|By Business Wire||
|August 2, 2012 09:24 AM EDT||
NextWave Wireless Inc. (OTCQB: WAVE) (the “Company” or “NextWave”) today announced that it has entered into a definitive agreement to be acquired by AT&T. In addition, the holders of NextWave’s secured notes have entered into separate note purchase agreements with AT&T.
The AT&T merger agreement provides that AT&T will acquire all of the outstanding common shares of NextWave for $1.00 per share plus a contingent payment right representing a $25 million interest in an escrow fund, representing up to approximately $0.95 per share, such escrow fund being subject to reduction to satisfy indemnification rights held by AT&T in respect of breaches of representations and warranties, certain pre-closing liabilities, balance sheet adjustments and other items described in the Agreement.
At the time of the acquisition, NextWave will hold only its U.S. WCS and AWS spectrum assets, with the remainder of its assets and liabilities, including its Canadian WCS spectrum and its 2.5 MHz EBS/BRS spectrum assets, being held by a new holding company (“NextWave Holdco”). NextWave will transfer the equity interest in NextWave Holdco in partial redemption of its secured notes as described below.
Note Purchase Agreements
AT&T has entered into note purchase agreements with each of the holders of NextWave’s 15% Senior Secured Notes due 2012 (the “Senior Notes”), its Senior-Subordinated Secured Second Lien Notes due 2013 (“Subordinated Notes”) and its 16% Third Lien Subordinated Secured Convertible Notes due 2013 (the “Convertible Notes” and together with the Senior Notes and Subordinated Notes, collectively, the “Notes”).

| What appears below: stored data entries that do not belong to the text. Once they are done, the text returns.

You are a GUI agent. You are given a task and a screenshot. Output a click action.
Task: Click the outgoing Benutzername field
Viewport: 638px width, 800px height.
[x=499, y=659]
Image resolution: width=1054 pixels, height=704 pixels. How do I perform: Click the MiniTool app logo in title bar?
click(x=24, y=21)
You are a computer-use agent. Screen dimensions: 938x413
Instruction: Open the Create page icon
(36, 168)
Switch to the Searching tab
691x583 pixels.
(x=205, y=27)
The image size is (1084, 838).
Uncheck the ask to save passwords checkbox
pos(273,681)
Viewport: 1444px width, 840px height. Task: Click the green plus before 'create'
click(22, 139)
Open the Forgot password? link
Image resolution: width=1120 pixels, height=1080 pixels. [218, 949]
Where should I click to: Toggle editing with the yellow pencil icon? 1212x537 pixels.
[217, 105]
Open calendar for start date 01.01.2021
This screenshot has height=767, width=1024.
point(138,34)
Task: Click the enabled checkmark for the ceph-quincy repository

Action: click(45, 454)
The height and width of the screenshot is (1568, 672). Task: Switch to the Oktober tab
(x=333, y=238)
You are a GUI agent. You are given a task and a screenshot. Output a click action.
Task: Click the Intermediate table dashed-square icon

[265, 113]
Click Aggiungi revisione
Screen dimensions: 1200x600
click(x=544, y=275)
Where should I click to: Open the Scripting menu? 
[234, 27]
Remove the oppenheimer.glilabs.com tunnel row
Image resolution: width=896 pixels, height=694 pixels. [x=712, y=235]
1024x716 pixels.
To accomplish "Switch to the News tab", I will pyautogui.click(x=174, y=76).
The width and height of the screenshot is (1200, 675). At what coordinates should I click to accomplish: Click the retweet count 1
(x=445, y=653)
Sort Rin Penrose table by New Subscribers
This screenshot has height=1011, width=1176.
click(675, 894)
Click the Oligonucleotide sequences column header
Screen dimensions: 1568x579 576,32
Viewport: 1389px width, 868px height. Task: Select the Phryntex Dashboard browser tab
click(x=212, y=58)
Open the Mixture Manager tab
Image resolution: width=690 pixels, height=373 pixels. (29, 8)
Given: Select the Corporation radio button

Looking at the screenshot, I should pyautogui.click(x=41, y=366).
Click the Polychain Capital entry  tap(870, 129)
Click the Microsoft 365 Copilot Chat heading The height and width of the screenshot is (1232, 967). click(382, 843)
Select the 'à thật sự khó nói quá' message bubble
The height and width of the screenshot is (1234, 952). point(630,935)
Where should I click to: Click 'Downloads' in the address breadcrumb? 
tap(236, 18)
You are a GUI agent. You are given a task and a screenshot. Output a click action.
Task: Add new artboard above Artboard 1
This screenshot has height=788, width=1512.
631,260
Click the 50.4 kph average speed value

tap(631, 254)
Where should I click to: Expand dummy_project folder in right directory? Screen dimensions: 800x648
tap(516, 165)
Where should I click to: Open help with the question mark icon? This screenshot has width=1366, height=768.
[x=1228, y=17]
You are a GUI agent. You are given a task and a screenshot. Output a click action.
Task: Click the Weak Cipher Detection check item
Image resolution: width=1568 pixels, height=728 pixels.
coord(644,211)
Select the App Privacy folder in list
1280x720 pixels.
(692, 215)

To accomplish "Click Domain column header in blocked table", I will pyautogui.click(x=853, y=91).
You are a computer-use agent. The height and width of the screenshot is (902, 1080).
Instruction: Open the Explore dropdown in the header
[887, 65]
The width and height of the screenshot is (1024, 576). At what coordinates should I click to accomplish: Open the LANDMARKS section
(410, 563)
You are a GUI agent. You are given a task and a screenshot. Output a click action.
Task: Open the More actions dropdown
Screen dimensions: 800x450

Pursuant to the note purchase agreements, upon consummation of the merger, AT&T will purchase the Notes for a cash amount equal to $600 million, less the consideration paid by AT&T in the merger and subject to a $25 million escrow hold-back to secure post-closing indemnification rights held by AT&T. The amount of cash to be paid at closing in respect of the Convertible Notes will also be subject to reduction for closing date liabilities of NextWave, including certain tax amounts, and amounts necessary to repay a new working capital facility of up to $15 million to be provided by the holders of the Senior Notes. AT&T will also have the option in the event the merger is not consummated and upon the occurrence of certain other events, to purchase the Convertible Notes. The total amount of indebtedness of NextWave currently outstanding under the Notes is approximately $1.1 billion. Upon completion of the AT&T note purchase transactions described above, NextWave will redeem the remaining outstanding amount of its Convertible Notes for the equity interests in NextWave Holdco.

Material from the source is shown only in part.